### Kurze Übung 1
Gib die Datensätze unverändert wieder, vom Anfang der Datensätze bis einschließlich der Zeile mit „I will pos(18,86).“.

*** Auszug

Im Rahmen meiner Forschungen und in vielen Gesprächen wurde deutlich, dass trotz ehemaliger ideologiefixierter Geschichtsschreibung in der ehemaligen Tschechoslowakei, dem Deutschen Reich und der Bundesrepublik/DDR im Herzen Europas viele kulturelle und familiäre Gemeinsamkeiten bestanden und bestehen.
Erinnert werden soll ich hieran:

Der englische Historiker Arnold Joseph Toynbee nannte in "A Study of History" und in einem 1937 erschienenen Zeitungsartikel Böhmen „das Herz Europas“ (THE ECONOMIST, July 10. 1937, S 72).

 „… Liegt es in der Macht von Herrn Henlein und Präsident Beneš, das harte Sudetendeutschtum und das ebenso harte Tschechentum eines Tages, wenn sich der Wille zum Ausgleich auf beiden Seiten gleichzeitig zeigen sollte, miteinander zu versöhnen? Es ist eine verzweifelt schwierige Aufgabe und sie wird dadurch nicht leichter, dass man einander fortwährend provoziert. Die Weigerung, den Versuch dazu zu machen, oder ein etwaiges Misslingen müsste verhängnisvolle Folgen haben. Böhmen, wo diese beiden harten nationalen Streitkörper augenblicklich aufeinanderprallen, ist nun einmal das Herz Europas. …“

Toynbee, Arnold J.: „Das deutsche Problem der Tschechoslowakei“ in MITTELEUROPÄISCHE QUELLEN UND DOKUMENTE, Band 8, München 1938 - Dokumente sprechen. HERAUSGEGEBEN VOM SUDETENDEUTSCHEN RAT E.V. MÜNCHEN, MÜNCHEN 1938, Dokumente sprechen, 2 ., erweiterte Auflage, MÜNCHEN UNIVERSITÄTS-BUCHDRUCKEREI UND VERLAG DR. C. WOLF & SOHN 1964

So stellte sich mir die Frage immer wieder, warum die böhmisch-mährisch-schlesische Geschichte aus dem „Herzen Europas“ nicht nur in der ČSSR, sondern auch in der Bundesrepublik Deutschland, trotz vielfältiger Bemühungen aus dem Kreis der Heimatvertriebenen, an den Rand des kulturellen Gedächtnisses gedrängt werden konnte.

Beispiele für die mangelnde oder fehlerhafte Darstellung in der deutschen Historiographie sind auf Grund meiner Recherchen:

·        Hofmann & Czerny AG, Wien, Stammkapital 1,5 Mio. Kronen. Bis Ende des Ersten Weltkrieges größter Hersteller von Musikinstrumenten Europas (Lautestes Orchestrion der Welt). Gründer und Vorsitzender der AG war der aus Birkigt, Braunauer Ländchen, stammende Textilfachmann Julius Karl Hofmann. Im Verwaltungsrat befanden sich die verwandten Textilindustriellen Alfred, Igo und Anton Kluge sowie Heinrich Klazar aus der Region Trautenau.

******
*** Eingabezeilen

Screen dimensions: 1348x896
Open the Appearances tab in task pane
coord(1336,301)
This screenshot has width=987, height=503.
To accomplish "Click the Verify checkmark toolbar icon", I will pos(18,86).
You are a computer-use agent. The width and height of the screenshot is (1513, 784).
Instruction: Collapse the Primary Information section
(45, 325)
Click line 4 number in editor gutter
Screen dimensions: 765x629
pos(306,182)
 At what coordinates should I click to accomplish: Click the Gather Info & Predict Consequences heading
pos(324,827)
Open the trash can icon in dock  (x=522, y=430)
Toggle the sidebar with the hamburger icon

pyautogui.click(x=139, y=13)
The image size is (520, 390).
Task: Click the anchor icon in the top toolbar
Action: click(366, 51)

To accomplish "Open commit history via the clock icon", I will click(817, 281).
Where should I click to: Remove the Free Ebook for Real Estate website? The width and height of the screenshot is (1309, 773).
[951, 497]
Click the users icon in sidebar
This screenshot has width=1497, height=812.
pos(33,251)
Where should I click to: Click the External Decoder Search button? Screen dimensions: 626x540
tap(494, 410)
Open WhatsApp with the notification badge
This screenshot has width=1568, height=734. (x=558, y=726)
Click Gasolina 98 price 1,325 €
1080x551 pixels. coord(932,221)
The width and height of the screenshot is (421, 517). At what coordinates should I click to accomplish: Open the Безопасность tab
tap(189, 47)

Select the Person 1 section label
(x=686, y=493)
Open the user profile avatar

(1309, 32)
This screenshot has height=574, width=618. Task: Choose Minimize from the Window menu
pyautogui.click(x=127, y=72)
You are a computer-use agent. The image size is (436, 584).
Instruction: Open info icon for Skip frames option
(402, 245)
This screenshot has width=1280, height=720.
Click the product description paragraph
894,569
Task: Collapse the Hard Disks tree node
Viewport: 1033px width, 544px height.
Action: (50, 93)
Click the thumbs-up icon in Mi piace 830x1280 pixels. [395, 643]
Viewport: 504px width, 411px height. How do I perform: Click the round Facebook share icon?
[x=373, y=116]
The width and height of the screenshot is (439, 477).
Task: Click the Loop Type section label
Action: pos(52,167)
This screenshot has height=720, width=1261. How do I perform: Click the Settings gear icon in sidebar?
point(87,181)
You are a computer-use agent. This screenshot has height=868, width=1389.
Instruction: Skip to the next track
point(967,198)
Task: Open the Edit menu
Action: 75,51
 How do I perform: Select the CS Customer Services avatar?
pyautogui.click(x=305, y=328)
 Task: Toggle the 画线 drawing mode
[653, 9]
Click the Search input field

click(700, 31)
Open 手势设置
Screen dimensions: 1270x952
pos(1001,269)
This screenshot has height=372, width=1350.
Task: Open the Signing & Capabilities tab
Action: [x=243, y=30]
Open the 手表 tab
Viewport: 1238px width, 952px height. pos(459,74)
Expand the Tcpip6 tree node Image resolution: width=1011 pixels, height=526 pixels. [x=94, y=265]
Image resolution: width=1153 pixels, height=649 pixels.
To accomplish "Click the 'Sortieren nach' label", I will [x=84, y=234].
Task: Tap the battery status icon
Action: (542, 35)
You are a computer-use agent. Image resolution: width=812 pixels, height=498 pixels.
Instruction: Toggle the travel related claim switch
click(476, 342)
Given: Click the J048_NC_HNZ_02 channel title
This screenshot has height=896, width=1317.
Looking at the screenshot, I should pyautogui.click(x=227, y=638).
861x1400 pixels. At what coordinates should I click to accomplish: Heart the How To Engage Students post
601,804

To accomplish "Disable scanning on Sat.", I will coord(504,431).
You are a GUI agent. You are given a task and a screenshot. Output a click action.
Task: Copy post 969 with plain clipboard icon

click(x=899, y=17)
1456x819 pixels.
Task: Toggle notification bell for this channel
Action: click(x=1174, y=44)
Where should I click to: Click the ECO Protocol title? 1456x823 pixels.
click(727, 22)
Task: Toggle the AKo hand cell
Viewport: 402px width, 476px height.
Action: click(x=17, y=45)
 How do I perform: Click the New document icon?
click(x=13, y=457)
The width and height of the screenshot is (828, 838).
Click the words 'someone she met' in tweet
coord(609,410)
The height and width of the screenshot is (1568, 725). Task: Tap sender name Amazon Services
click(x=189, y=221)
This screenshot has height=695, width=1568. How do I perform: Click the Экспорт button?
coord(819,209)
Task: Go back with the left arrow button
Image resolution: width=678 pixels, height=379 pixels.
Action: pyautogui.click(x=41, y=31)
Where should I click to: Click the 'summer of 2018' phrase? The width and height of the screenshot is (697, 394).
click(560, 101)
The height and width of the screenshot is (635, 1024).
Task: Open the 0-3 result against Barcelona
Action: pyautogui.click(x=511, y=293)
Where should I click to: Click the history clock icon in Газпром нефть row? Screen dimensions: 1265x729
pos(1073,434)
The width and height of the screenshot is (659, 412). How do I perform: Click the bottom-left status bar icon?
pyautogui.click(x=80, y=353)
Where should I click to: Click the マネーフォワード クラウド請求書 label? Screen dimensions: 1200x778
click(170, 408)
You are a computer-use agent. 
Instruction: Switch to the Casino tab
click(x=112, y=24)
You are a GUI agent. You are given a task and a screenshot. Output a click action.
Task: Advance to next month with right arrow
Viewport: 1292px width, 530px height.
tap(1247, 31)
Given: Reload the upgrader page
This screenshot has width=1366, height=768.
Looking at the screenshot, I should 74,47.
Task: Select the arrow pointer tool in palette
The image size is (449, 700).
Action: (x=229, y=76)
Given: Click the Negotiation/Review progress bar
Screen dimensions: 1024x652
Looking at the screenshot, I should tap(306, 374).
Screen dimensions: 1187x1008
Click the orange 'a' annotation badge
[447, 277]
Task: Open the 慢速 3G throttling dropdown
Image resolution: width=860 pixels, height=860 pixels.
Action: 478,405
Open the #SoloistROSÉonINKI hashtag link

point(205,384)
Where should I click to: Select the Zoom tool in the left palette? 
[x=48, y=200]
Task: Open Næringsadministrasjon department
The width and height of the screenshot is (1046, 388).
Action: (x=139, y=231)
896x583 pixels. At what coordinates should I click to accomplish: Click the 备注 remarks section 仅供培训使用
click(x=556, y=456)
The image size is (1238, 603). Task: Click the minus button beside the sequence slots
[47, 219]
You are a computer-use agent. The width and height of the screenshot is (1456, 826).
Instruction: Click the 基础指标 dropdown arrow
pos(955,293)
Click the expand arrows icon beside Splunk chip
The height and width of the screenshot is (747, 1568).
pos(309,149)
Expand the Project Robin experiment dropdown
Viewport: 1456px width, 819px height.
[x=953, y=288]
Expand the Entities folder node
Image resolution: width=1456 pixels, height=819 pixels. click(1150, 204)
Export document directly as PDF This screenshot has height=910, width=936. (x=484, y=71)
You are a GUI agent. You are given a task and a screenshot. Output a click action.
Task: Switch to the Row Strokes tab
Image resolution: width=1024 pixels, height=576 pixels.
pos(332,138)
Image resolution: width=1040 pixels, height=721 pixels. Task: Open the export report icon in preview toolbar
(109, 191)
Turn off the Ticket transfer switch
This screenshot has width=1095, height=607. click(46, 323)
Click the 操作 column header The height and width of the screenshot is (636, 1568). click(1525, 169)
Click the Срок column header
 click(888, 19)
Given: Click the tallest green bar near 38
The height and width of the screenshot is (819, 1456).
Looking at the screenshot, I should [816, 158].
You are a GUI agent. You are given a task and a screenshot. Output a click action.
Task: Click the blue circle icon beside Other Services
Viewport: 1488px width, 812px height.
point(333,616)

******

### Kurze Übung 2
Prüfe für jede Aussage, ob sie mit dem Auszug übereinstimmt, und antworte mit Ja oder Nein sowie den entscheidenden Worten des Auszugs als wörtlichem Zitat.
(a) Toynbees Zeitungsartikel von 1937 erschien in THE ECONOMIST.
(b) Die Hofmann & Czerny AG hatte ein Stammkapital von 3 Mio. Kronen.
(c) Julius Karl Hofmann stammte aus Trautenau.

### Schriftliche Antwort 1
Screen dimensions: 1348x896
Open the Appearances tab in task pane
coord(1336,301)
This screenshot has width=987, height=503.
To accomplish "Click the Verify checkmark toolbar icon", I will pos(18,86).

### Schriftliche Antwort 2
(a) Ja: „THE ECONOMIST, July 10. 1937, S 72“
(b) Nein: „Stammkapital 1,5 Mio. Kronen“
(c) Nein: „der aus Birkigt, Braunauer Ländchen, stammende Textilfachmann Julius Karl Hofmann“